He recordado aquellos versos, tras la lectura de “De una edad tal vez nunca vivida” (Bartleby Editores. Madrid, 2010), un volumen memorialístico, donde Jorge Urrutia hace un balance sincero, real y emocionado de una infancia cosida a una etapa imborrable de su vida. En este álbum del ayer, confiesa que, con el paso de los años, “comprendí que la importancia radica en la escritura, en la posibilidad de hacer mía, siquiera por una vez, la palabra”. Y al par, revive a corazón abierto, aquel tiempo donde “compartíamos un mismo aire, así mis padres y yo, con los libros y la costura”.
Dividido en pequeños relatos, en breves instantáneas donde la realidad del narrador se confunde con la del autor, asistimos a un desfile de escenarios, personajes, sucesos… sobre los que emerge de forma principal la figura paterna, el añorado y querido Leopoldo de Luis : “Mi padre fue una mano que busco en cada aurora. Como una mano recubre los recuerdos, el tiempo transcurrido”.
El primer acercamiento de Urrutia al género de la prosa fue con “La travesía”, publicada en 1967, y si bien desde entonces su tarea de investigador, crítico, poeta, antólogo… no le había permitido retornar a este género, lo hace ahora con el libro que me ocupa y con su habitual cuidado del lenguaje y su expresiva cadencia lírica. Por ello, estos retazos del ayer, van acomodándose con tanta gracilidad al alma lectora.

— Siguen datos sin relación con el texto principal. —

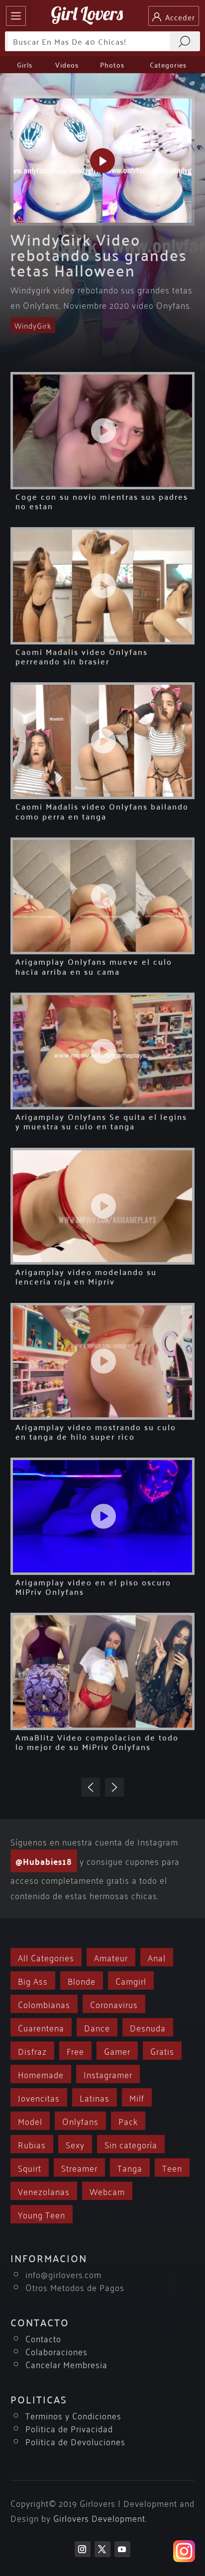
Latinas (94, 2097)
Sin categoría (130, 2144)
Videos (67, 64)
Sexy (75, 2144)
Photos (112, 64)
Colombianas (44, 2004)
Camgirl (130, 1980)
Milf (136, 2097)
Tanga (129, 2167)
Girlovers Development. (100, 2517)
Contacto (43, 2338)
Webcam (107, 2191)
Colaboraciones (56, 2351)
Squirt (29, 2167)
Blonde (82, 1980)
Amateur (111, 1957)
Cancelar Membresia (66, 2364)
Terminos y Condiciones (73, 2415)
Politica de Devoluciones (75, 2441)
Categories (168, 64)
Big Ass (33, 1980)
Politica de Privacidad (69, 2428)
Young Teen (41, 2214)
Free (75, 2050)
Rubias (32, 2144)
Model (30, 2120)
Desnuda (148, 2027)
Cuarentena (41, 2027)
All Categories (46, 1957)
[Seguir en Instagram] (83, 2549)
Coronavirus (114, 2004)
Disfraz (32, 2050)
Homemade (41, 2074)
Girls (24, 64)
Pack (128, 2120)
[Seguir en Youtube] (122, 2549)
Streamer (79, 2167)
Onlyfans (80, 2120)
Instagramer (108, 2074)
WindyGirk (32, 325)
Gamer (117, 2050)
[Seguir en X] (102, 2549)
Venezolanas (44, 2191)
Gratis (162, 2050)
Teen (172, 2167)
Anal (157, 1957)
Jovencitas (39, 2097)
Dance (97, 2027)
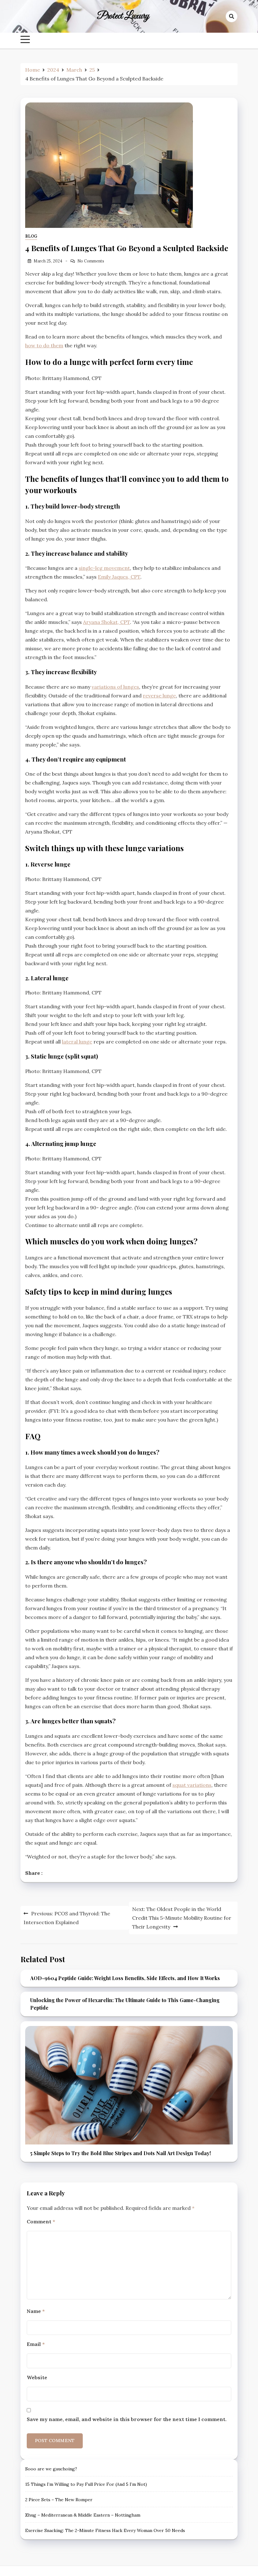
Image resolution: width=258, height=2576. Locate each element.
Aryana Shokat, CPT (106, 622)
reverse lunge (159, 695)
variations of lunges (115, 687)
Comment (41, 2221)
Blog (31, 236)
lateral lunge (77, 1041)
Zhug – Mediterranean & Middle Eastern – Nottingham (82, 2515)
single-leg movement (104, 568)
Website (37, 2377)
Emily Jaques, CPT (119, 577)
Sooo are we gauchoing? (51, 2469)
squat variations (191, 1785)
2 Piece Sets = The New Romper (59, 2499)
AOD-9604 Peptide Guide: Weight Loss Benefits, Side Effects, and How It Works (125, 1978)
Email (36, 2344)
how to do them (44, 345)
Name (36, 2311)
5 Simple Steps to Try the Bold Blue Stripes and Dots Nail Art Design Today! (120, 2153)
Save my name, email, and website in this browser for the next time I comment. (127, 2419)
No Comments (90, 261)
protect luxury (123, 16)
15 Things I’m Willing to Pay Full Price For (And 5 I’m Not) (86, 2484)
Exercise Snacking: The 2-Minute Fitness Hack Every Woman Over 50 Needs (105, 2530)
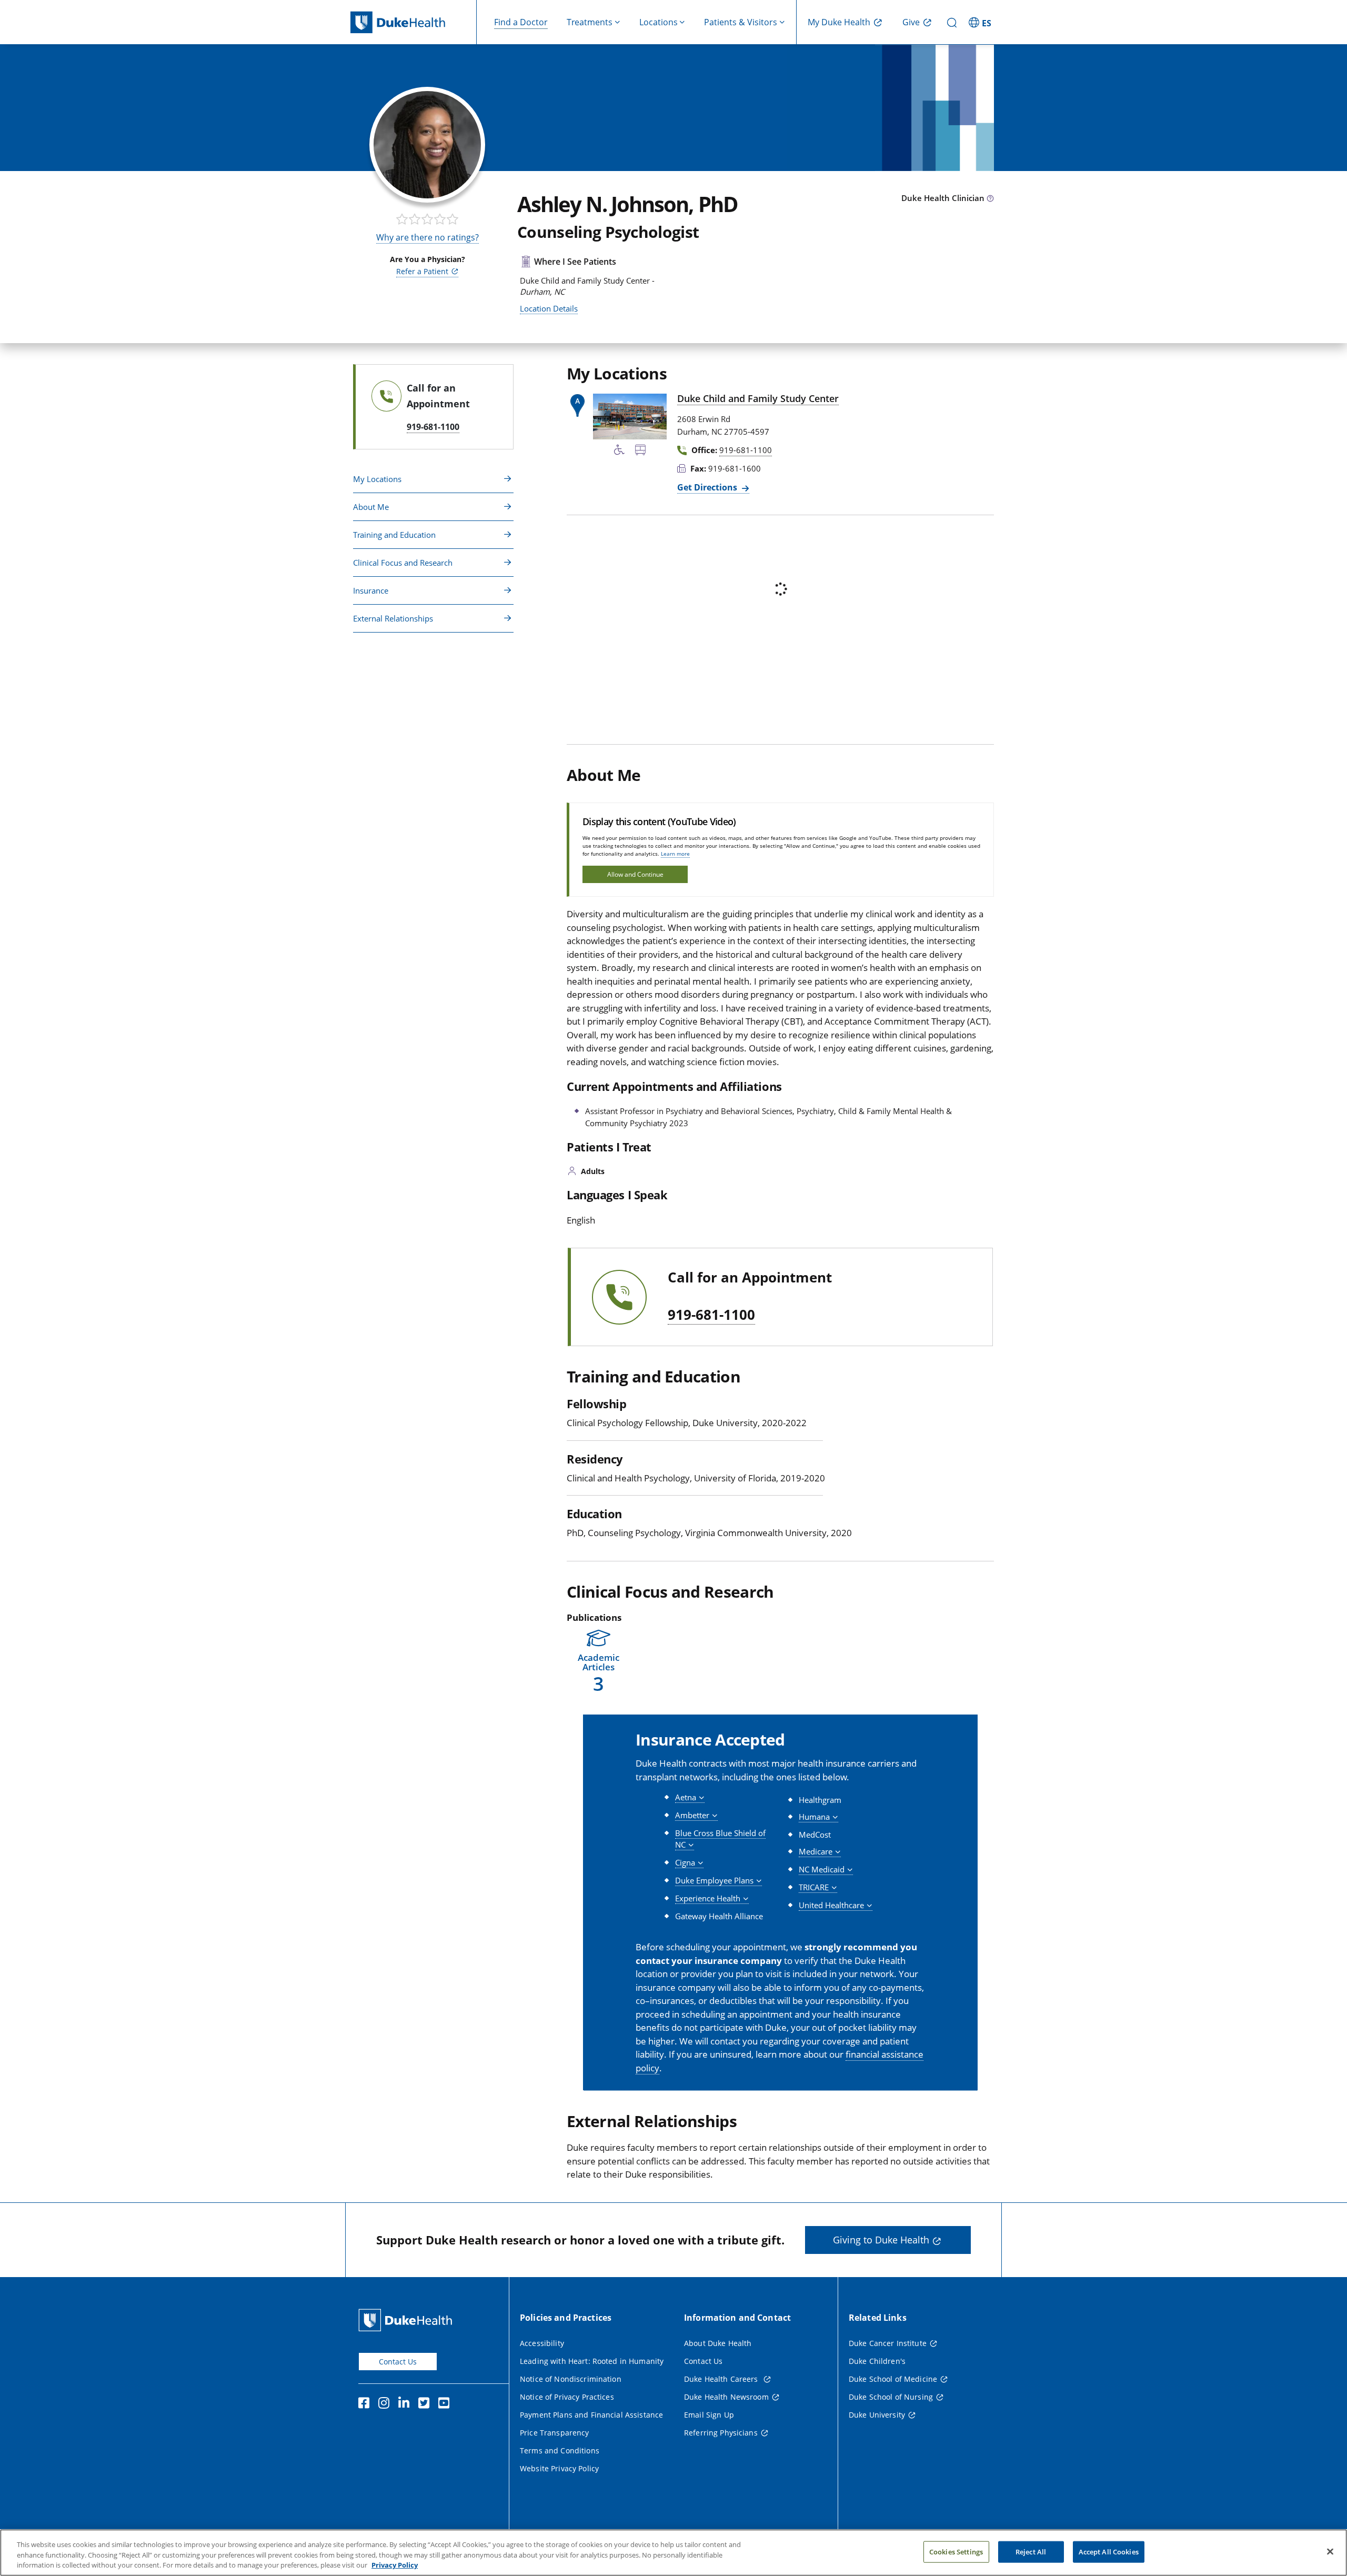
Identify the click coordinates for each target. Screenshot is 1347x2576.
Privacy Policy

Sostenido sobre las dos patrias que lo vieron nacer y crecer (“Llevo conmigo una Andalucía de recuerdos y acentos. Y un Madrid que golpea aquella brisa del Sur…”), estas personales estampas reviven los protagonistas familiares (“Yo tuve dos abuelos, como todos”); el primer día de escuela (“¡Adiós, cuentos de hadas! ¡Adiós, al caballito de cartón y balancín¡ Compañeros de juego estaban ya esperándome); el amor por la literatura (“Miro mis estanterías y puedo rehacer mi vida en un instante, recordar el lugar originario de cada libro, el olor de cada librería, la emoción de cada esquina vuelta para descubrir las casas de Kafka, las alfombras de Hugo, la cocina de Barrie o los patios de Juan Ramón”); y el paso inexorable de los años, que le hacen regresar hasta las entrañas de su niñez y reconocer: “He pisado de nuevo las calles de mi infancia y sólo me conocen las adelfas”.
Días atrás, anoté un aforismo del escritor pamplonés Ramón Andrés que, en su reciente libro “Los extremos”, escribe: “Volver a la ciudad natal, al escenario de los sacrificios paternos, es reconocer una deuda”.
Una deuda de amor, de mesurada nostalgia, de febril humanidad, sobrevuela estas páginas “de una edad tal vez nunca vivida” para el olvido, sino para testimoniar lo más amado: “Porque la vida hizo en mí su nido”.